Copied and sent you my "sched_reply_einstein.phys.uwm.edu.xml" via PM. Error still exist. I have 34 work units on the computer but the server thinks I have 241. Going to have to finish out these work units then put NNW so it forces 12 CPU downloads of the GPU and abort them and repeat for all 241 work units that are "lost"
Can scheduler normally force a 'resend' to a host, even if it the host has been set for 'no new tasks'? Or does that setting have nothing to do with resends ?
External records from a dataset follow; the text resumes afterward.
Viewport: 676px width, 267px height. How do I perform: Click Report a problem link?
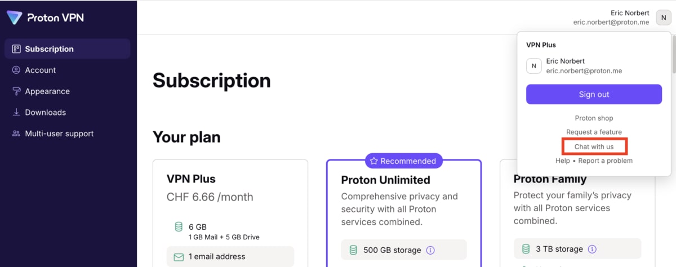tap(605, 161)
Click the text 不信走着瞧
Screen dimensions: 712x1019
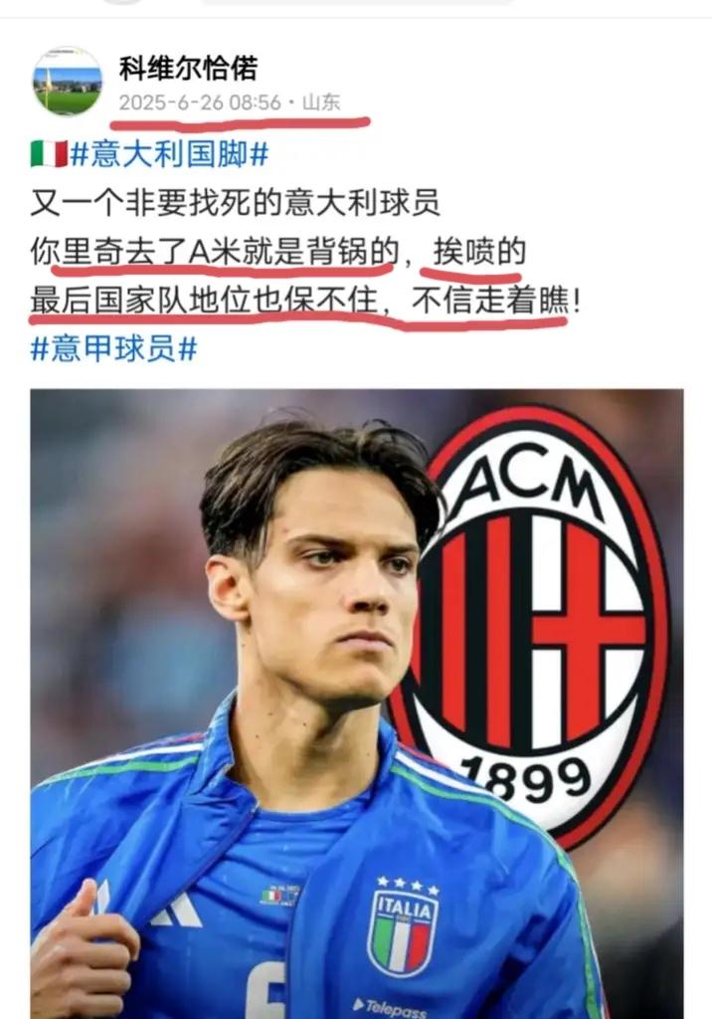tap(490, 301)
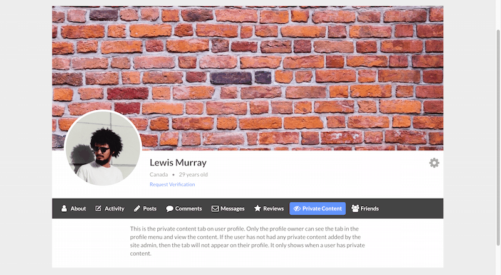Click the speech bubble icon beside Comments
This screenshot has width=501, height=275.
170,209
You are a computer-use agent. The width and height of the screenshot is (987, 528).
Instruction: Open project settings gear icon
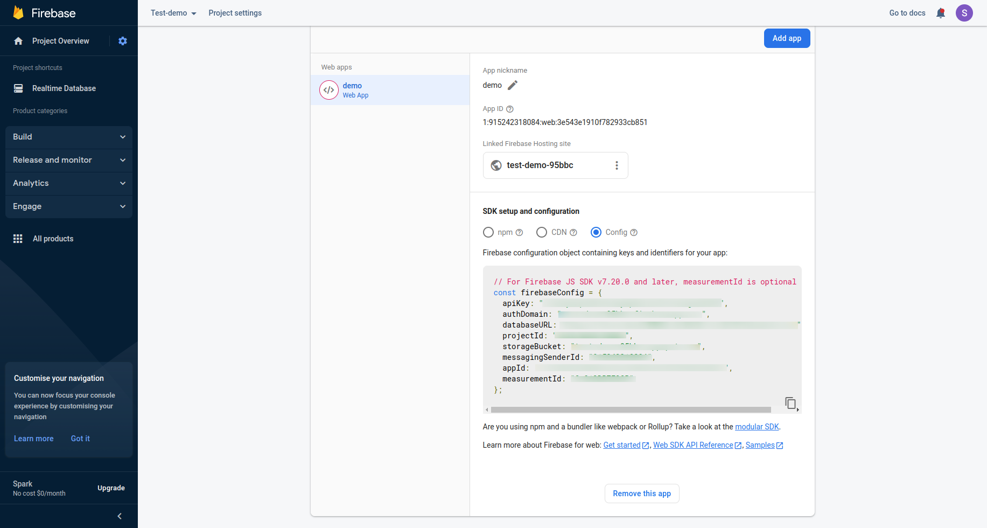123,41
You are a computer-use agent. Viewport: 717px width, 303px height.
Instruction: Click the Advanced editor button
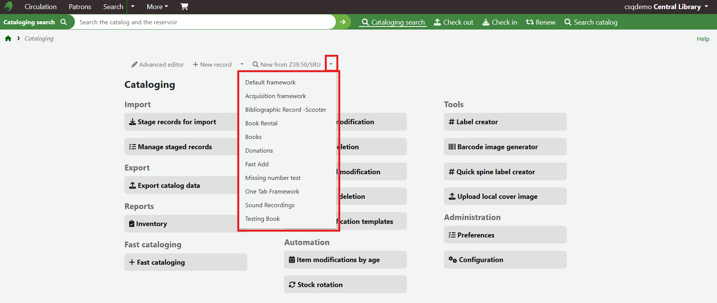(158, 64)
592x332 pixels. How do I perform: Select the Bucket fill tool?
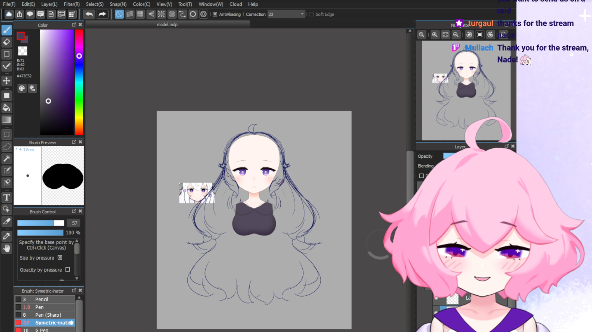tap(7, 108)
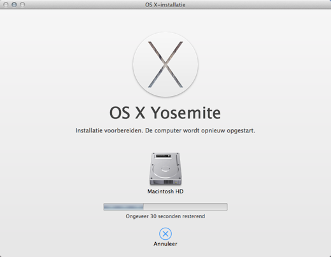Click the Annuleer cancel circle icon

166,233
One host had 1 cpu task + 1 gpu task running and I suspended work fetch. Here's the log then:
27.10.2019 22:15:14 | Einstein@Home | work fetch suspended by user
27.10.2019 22:16:44 | | Resuming GPU computation
27.10.2019 22:31:58 | Einstein@Home | Computation for task h1_0417.90_O2C02Cl1In0__O2MD1G2_G34731_418.10Hz_30_2 finished
27.10.2019 22:31:58 | Einstein@Home | Starting task h1_0418.30_O2C02Cl1In0__O2MD1G2_G34731_418.50Hz_28_2
27.10.2019 22:32:05 | Einstein@Home | Sending scheduler request: To report completed tasks.
27.10.2019 22:32:05 | Einstein@Home | Reporting 1 completed tasks
27.10.2019 22:32:05 | Einstein@Home | Not requesting tasks: "no new tasks" requested via Manager
27.10.2019 22:32:07 | Einstein@Home | Scheduler request completed
27.10.2019 22:32:07 | Einstein@Home | Resent lost task h1_0420.30_O2C02Cl1In0__O2MD1G2_G34731_420.40Hz_4_1
27.10.2019 22:32:10 | Einstein@Home | Starting task h1_0420.30_O2C02Cl1In0__O2MD1G2_G34731_420.40Hz_4_1
So another cpu tasks started and there's 2 cpu tasks + 1 gpu tasks running now.
the host has been set for 'no new tasks'? Or does that setting have nothing to do with resends
This has come up before, and I believe the answer is that in BOINC terminology the type of resend you are describing is not a "new task" and thus not blocked by the NNT setting.
the host has been set for 'no new tasks'? Or does that setting have nothing to do with resends
This has come up before, and I believe the answer is that in BOINC terminology the type of resend you are describing is not a "new task" and thus not blocked by the NNT setting.
That is exactly how lost tasks are treated. They are not new tasks but tasks that have already been allocated to you and have become 'lost' (by whatever mechanism).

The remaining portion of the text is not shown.